Crédit : kimchisurprise
 

Après une vague recherche, je me suis rendu compte que c'est le symbole représentant les bains publics coréens. J'en ai vu dans toutes les villes que j'ai visitées, de Séoul aux coins les plus reculés. Fallait absolument essayer ça!

On s'y est donc dirigés, sans exactement savoir de quoi il en retournait. Les employés parlaient très peu anglais, mais on a à peu près compris ce qui suit : 

  1. Ce sont des bains publics;
  2. Il est possible d'y rester maximum 12 heures. Un étage commun offre petits matelas, connexion Wi-Fi, saunas et télévisions;
  3. Les sexes sont séparés dans les bains, car...
  4. Les vêtements sont interdits. TOUS.

WHAT? TOUTE NUE?
 

Crédit : popkey

Je ne suis pas la plus pudique en ville. Je me sens assez bien sans vêtements et je n'ai pas trop honte de mon corps en général. En public, par contre, c'est une autre histoire! Je me suis fait donner une clé pour embarrer mes vêtements et mon orgueil, et je me suis dirigée vers les bains, les bras cachant naïvement mon intimité. En passant la porte, j'ai été fucking dépaysée.

Il y avait là une bonne centaine de femmes, si ce n'est pas 200, nues, parfaitement à l'aise, qui se foutaient autant de moi que de leur voisine. Des femmes de toutes formes, tailles, âges. Certaines grand-mères, je présume, venaient avec leur petite-fille. Des amies dans la vingtaine papotaient dans les sources d'eau chaude, en se frottant chacune le dos. Au fond, une chute d'eau très puissante massait le dos de quiconque supportait la pression dessous. 

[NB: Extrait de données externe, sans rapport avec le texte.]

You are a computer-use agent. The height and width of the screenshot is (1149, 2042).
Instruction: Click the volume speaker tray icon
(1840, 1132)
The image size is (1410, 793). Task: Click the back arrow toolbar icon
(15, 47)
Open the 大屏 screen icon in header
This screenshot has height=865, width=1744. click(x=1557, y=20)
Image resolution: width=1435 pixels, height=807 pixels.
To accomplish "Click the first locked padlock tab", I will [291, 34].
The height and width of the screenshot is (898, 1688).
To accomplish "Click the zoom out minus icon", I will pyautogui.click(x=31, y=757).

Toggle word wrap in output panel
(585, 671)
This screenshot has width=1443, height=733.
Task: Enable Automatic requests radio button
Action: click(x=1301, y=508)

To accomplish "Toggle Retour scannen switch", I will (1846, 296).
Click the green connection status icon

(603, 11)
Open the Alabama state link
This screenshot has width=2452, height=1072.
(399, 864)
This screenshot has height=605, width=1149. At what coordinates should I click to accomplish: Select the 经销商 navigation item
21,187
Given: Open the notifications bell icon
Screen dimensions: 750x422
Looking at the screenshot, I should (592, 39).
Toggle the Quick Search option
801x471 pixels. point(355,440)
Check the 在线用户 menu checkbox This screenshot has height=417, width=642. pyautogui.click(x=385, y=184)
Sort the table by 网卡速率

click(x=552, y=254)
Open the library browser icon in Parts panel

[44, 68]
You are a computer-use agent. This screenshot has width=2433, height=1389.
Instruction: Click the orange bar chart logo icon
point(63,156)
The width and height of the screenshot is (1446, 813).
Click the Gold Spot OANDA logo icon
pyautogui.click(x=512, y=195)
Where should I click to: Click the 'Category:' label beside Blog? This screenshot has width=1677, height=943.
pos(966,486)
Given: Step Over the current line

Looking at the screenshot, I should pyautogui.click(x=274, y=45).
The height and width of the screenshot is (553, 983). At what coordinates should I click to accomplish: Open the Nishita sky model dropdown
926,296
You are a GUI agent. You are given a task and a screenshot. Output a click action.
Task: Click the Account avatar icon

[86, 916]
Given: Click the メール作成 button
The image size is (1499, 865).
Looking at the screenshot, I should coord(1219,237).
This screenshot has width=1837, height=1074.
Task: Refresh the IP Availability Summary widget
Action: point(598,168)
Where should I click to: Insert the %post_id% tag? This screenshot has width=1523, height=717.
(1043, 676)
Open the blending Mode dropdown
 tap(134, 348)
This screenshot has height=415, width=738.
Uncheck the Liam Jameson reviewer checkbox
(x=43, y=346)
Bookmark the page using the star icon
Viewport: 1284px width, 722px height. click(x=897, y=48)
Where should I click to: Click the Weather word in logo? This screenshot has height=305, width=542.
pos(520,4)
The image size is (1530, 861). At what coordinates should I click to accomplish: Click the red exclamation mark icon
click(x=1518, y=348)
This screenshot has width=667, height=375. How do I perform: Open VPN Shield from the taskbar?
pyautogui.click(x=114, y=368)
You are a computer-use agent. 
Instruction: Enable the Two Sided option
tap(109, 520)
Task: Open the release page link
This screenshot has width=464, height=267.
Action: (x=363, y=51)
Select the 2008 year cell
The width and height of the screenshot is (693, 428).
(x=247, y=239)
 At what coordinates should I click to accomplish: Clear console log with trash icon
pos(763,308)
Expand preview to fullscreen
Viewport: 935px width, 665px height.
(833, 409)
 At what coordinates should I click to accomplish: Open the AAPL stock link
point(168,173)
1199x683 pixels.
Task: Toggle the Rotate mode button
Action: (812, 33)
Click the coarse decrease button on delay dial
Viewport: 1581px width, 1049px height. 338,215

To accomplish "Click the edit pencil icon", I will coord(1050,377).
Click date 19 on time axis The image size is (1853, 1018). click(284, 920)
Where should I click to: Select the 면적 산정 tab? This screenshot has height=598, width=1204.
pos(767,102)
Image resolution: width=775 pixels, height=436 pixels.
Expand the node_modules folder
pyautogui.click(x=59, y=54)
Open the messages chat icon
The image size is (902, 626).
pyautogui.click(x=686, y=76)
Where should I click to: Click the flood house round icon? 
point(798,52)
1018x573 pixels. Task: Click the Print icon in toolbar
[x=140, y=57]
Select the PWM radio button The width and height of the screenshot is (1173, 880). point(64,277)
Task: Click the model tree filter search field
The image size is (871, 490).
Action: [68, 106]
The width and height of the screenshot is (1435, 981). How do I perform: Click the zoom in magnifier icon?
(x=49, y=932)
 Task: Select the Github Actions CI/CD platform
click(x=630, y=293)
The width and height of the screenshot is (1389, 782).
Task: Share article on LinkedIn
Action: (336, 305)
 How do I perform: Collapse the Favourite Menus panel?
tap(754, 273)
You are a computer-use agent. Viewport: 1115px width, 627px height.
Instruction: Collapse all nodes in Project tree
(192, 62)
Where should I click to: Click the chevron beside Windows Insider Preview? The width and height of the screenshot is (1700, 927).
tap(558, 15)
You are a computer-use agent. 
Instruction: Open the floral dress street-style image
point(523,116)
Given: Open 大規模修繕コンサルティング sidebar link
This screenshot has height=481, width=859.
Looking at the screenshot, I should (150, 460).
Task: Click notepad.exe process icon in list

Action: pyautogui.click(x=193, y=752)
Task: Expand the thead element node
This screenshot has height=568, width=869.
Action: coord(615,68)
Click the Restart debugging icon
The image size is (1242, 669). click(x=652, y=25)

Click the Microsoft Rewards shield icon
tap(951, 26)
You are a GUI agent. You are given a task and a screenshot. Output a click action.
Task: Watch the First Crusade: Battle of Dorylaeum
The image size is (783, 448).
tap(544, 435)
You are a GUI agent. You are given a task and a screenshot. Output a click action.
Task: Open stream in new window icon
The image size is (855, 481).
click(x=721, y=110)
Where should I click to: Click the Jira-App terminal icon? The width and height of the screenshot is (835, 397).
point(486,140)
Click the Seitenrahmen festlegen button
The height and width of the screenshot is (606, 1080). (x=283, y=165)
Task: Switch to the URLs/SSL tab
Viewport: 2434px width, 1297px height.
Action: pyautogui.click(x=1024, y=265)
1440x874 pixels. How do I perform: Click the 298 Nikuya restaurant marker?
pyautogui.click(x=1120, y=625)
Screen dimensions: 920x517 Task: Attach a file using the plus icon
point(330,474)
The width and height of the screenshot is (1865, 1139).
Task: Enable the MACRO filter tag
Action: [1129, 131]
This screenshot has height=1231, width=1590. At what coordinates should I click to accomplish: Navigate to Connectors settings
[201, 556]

Le bain public remplissait son unique fonction : se laver. Et moi, j'arrivais là, la seule occidentale nunuche qui avait ni savon ni shampooing. J'avais tellement peur qu'elles croient que je venais me rincer l'œil, que j'embarque dans leur intimité pour les juger... puis une femme d'environ 70 ans s'est approchée de moi, m'a donné un seau pour me rincer et un shampooing au henné. Elle m'a souri, m'a jasé un peu puis est partie. Toute ma gêne s'est envolée. J'étais seulement une femme parmi toutes les autres, à vouloir relaxer et me laver. 

J'ai passé une bonne heure dans les bains, à alterner entre l'eau chaude et la plus fraîche, à me détendre dans les saunas secs et humides, à somnoler sous des lampes infrarouges. Je me sentais super détendue.


La pièce commune.
Crédit : bisforbear

Selon ce que j'ai lu, les bains publics sont une destination de choix pour les Coréens qui veulent ventiler après la job, qui veulent passer un moment calme en famille ou juste se laver dans plus d'espace que chez eux. C'est ancré dans leur culture et c'est souvent plein. La majorité des jiljimbang sont ouverts 24 h et ça coûte presque rien.

Au sortir de ma longue détente, des séchoirs et des crèmes hydratantes étaient à disposition. 

J'ai rarement vécu une expérience aussi enrichissante. Je voyais les jeunes filles qui, dès leur plus jeune âge, voyaient des corps de vraies femmes, toutes différentes et belles, et je les trouvais chanceuses. Quel plus beau modèle à avoir que son entourage, finalement? J'aurais voulu avoir la chance d'y retourner avant mon retour. C'était tout simplement incroyable! Quoique la prochaine fois, j'aurais amené du savon, ha!

Avez-vous déjà vécu une expérience semblable? Avez-vous aimé?